Christine Richardson, president of the Northern Virginia Association of Realtors, says the Mosaic District is “doing extremely well.” That success has made it difficult for the local schools to keep up with demand. “The millennials are having kids, but they still want that urban neighborhood,” Flynn says.

Reston is yet another hot spot for placemaking. Robert E. Simon founded the suburb in 1964 along the very mixed-use principles that are being so fervently embraced 50-plus years later, but the Silver Line is spurring a new surge in development even in this long-established community.

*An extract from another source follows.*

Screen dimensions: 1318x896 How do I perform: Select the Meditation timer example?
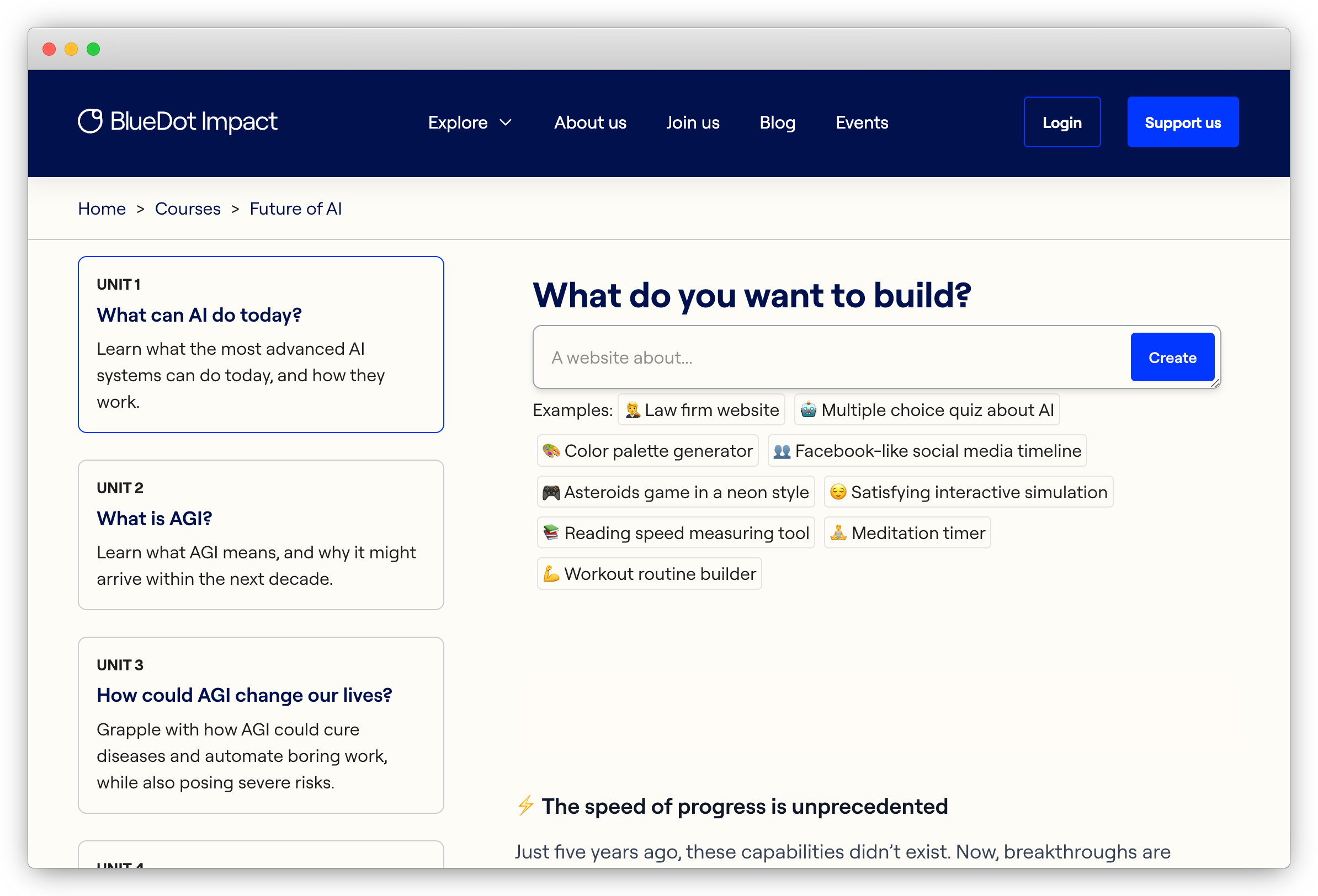point(906,532)

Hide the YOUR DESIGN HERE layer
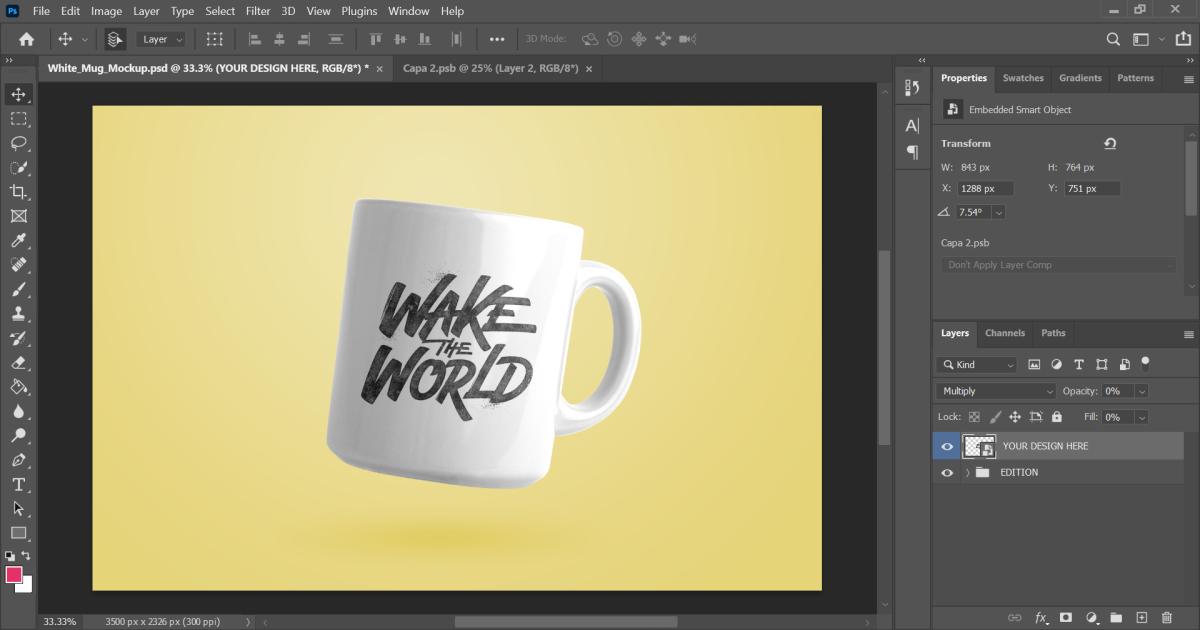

Around the Wiehle-Reston East Metro stop, which opened in 2014, the Metro Commerce Center will include two apartment buildings, a 22-story office building, and a hotel, along with retail space, a civic center and pocket parks — small green spaces that will feature public art, terraces and open lawns. Nearby, the transformation of an aged office complex called Isaac Newton Square also is under consideration. Plans call for 2,100 residential units, along with about 68,000 square feet of retail, as well as an athletic field.

Near the yet-to-open Reston Town Center Silver Line station, projected to be in service next year, growth is likewise go-go. The 36-acre Reston Crescent mixed-use development is envisioned as eight urban blocks that will encompass 1.5 million square feet in office space, 1,721 residential units, a 200-room hotel and 380,000 square feet of retail, including a Wegmans. A neighboring development called the Reston Gateway additionally promises 4.8 million square feet in offices, apartments, hotels and retail.

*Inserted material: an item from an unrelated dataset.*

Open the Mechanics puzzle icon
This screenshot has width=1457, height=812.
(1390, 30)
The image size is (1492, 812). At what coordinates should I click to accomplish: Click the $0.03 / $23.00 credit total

Even more placemaking development is in the works at two farther-out, under-construction Metro stations expected to open next year on the Silver Line. At the Herndon station, Amazon Web Services’ prominent presence is expected to spur mixed-use development. “Nothing grows a crowd like a crowd,” says Clower. And at the Innovation Center Metro station, development is expected to piggyback on the presence of the nonprofit Center for Innovative Technology, which helps tech entrepreneurs develop business strategies.

“The construction crane could be our official bird,” quips Hoskins.

Even the Inova Center for Personalized Medicine wants to jump aboard the placemaking bandwagon. What originally was planned as an exclusively research and medical site now is being pitched to county planners to include commercial and residential projects.

Given its bona fides, only a fool would bet against that request being approved by Fairfax, a county that is so wholeheartedly committed to making the future happen now.